[Stored items from a collection]
□ □ □ □
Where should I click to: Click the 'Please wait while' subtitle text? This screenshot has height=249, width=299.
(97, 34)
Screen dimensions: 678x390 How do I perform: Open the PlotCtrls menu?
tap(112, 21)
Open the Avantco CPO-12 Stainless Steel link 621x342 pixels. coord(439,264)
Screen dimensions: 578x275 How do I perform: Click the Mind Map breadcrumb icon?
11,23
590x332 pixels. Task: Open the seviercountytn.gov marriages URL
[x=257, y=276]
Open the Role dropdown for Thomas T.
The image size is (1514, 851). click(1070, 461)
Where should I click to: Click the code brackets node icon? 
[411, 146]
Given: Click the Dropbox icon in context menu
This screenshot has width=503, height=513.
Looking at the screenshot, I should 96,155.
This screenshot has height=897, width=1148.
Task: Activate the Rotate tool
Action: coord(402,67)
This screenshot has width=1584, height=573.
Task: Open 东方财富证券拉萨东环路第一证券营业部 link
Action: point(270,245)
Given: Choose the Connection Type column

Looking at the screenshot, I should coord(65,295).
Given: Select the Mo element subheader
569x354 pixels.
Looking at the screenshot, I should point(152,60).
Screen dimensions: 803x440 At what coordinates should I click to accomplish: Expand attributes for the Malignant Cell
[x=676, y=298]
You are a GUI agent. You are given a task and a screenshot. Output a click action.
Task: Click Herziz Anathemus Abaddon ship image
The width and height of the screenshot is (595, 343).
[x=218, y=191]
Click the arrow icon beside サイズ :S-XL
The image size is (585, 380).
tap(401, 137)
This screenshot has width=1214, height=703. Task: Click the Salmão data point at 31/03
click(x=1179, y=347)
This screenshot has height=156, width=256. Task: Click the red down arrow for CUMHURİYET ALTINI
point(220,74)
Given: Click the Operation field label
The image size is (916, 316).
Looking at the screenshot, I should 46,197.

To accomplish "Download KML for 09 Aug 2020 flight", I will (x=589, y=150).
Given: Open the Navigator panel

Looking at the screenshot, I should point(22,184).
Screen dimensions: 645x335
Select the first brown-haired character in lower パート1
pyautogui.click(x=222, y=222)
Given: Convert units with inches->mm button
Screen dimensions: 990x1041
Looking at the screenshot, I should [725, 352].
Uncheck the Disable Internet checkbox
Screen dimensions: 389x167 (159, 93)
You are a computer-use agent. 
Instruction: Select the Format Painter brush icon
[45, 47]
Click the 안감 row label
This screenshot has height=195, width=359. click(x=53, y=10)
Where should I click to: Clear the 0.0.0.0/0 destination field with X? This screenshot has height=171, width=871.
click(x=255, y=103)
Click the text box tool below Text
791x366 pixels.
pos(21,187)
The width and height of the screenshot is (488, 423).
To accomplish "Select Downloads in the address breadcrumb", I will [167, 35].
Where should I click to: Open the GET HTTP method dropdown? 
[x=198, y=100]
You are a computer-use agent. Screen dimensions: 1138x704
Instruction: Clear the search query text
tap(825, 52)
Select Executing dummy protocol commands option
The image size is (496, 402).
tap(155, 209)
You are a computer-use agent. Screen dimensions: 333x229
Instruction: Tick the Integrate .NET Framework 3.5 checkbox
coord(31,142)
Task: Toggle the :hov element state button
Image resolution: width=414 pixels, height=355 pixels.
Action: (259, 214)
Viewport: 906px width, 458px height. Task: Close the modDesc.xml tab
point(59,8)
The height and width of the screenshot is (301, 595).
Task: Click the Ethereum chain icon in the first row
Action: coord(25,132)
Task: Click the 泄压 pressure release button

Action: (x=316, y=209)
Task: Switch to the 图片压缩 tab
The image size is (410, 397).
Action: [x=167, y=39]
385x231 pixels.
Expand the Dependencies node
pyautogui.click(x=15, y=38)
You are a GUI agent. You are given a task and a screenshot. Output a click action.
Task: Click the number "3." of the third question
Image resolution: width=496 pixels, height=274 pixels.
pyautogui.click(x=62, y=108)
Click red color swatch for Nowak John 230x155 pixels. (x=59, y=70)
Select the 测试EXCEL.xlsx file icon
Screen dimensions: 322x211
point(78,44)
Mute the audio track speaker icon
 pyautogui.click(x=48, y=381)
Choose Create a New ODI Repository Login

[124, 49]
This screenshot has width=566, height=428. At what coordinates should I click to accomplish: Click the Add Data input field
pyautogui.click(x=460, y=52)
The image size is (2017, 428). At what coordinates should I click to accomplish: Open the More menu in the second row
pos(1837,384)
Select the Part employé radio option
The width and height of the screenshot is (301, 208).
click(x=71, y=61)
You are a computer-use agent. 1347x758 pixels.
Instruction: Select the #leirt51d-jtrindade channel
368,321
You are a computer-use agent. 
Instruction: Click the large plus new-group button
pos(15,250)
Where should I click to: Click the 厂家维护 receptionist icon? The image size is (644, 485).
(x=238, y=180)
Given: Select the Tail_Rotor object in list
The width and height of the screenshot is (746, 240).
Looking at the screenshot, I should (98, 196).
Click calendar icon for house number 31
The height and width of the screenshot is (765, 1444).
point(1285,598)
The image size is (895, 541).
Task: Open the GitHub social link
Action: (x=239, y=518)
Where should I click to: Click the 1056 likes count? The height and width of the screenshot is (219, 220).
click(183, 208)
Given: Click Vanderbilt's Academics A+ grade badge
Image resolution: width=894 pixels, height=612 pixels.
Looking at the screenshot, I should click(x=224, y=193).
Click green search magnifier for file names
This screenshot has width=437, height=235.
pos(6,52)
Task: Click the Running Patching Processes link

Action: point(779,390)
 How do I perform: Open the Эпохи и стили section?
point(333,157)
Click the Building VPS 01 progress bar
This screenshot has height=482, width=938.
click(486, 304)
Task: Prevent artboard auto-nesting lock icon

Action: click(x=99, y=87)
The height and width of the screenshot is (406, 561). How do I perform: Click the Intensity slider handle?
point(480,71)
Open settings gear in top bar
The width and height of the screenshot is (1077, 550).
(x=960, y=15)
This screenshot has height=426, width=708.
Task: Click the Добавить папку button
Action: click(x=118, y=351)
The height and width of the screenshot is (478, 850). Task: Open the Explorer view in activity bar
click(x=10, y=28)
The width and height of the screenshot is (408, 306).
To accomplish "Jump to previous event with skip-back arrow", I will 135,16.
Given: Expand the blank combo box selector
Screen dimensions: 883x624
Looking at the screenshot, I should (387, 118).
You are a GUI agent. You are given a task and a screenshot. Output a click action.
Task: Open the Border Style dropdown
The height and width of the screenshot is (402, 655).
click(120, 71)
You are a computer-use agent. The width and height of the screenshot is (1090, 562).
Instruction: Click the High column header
□ □ □ □
- **WHAT IS BEING ASKED**
For every line of the records that has the word "computer" in it, make a copy.

- **OUTPUT BELOW**
You are a computer-use agent. 
You are a computer-use agent. Screen dimensions: 1138x704
You are a computer-use agent. Screen dimensions: 333x229
You are a computer-use agent. 1347x758 pixels.
You are a computer-use agent. 
You are a computer-use agent. The width and height of the screenshot is (1090, 562).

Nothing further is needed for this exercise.